« Compile » de Christian Prigent : Une drôle de voix

Dans Compile , Christian Prigent
expose sa conception de la performance poétique en même temps qu’il la fait entendre.

Christophe Kantcheff  • 9 juin 2011 abonné·es

Début 2010, Jacques Roubaud a publié un article pour témoigner de sa confiance dans la pérennité de la poésie, dans lequel il polémiquait sur ce qu’on nomme les performances poétiques (orales et scéniques), qui, selon lui, risquent d’occulter le véritable lieu de la poésie, c’est-à-dire le livre (voire l’écran), qui « se fait avec les mots » .

Compile , que publie ces jours-ci Christian Prigent, est une forme de réponse à Jacques Roubaud, même si ce recueil ne se réduit pas à cela. En quelques pages, Christian Prigent souligne combien la poésie excède le mot, et rappelle les liens qu’elle entretient avec la voix, le corps, la langue. En outre, ces performances poétiques s’inscrivent, note-t-il, dans une histoire « déjà ancienne, complexe, riche, formellement inventive, intellectuellement documentée, théoriquement pensée » , de Kurt Schwitters, Antonin Artaud, jusqu’à aujourd’hui avec Bernard Heidsieck, Nathalie Quintane ou Charles Pennequin.
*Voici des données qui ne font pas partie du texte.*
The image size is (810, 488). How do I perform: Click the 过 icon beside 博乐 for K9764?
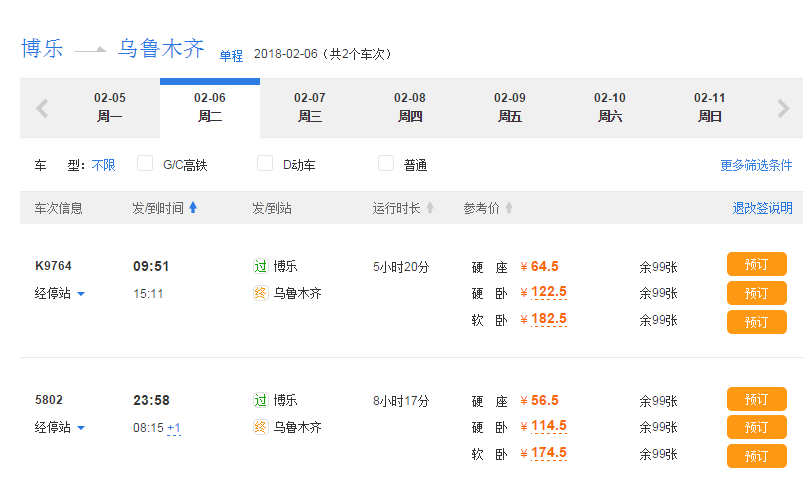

Auxquels il faut ajouter Christian Prigent, qui, précisément – et c’est là l’objet essentiel de Compile  –, expose ici sa conception de la poésie orale, en même temps qu’il propose de constater « sur pièce », grâce à un CD inclus dans le livre, qui contient sept enregistrements de lectures.

Pour Christian Prigent, la performance suscite « une forme particulière d’apparition » du texte (celui des sept lectures étant reproduit dans Compile, comme un livret). Cet exercice particulier qu’est la lecture met en relief la « trace sonore et rythmique du geste spécifique appelé écriture » . C’est « la voix-de-l’écrit », qui se distingue de la voix organique de l’auteur. Ce faisant, elle cherche à percer le « mur du symbolique, c’est-à-dire le réseau toujours déjà constitué des significations qui représentent pour nous le monde ». Autrement dit : à dépasser les clichés. « Cette traversée , ajoute Prigent, exige une énergie, voire une violence : la violence qu’il faut pour échapper au lieu dit commun et affirmer la singularité d’une écriture. »

C’est pourquoi les lectures auxquelles procède Christian Prigent s’éloignent du naturalisme. Dans les extraits de Grand-Mère Quéquette et Demain, je meurs (POL, 2003 et 2007), Prigent n’interprète pas, mais révèle les forces telluriques qui forment les soubassements de son « phrasé », rythmes et souffles primaires, heurtés, free, musique outrée et incisive à la fois. Dans les lectures à deux voix que le poète partage avec Vanda Benes s’ajoute une dimension ludique, lutine, un esprit pied-de-nez impertinent. N’en déplaise aux (faux) puristes, la ­poésie est aussi un spectacle.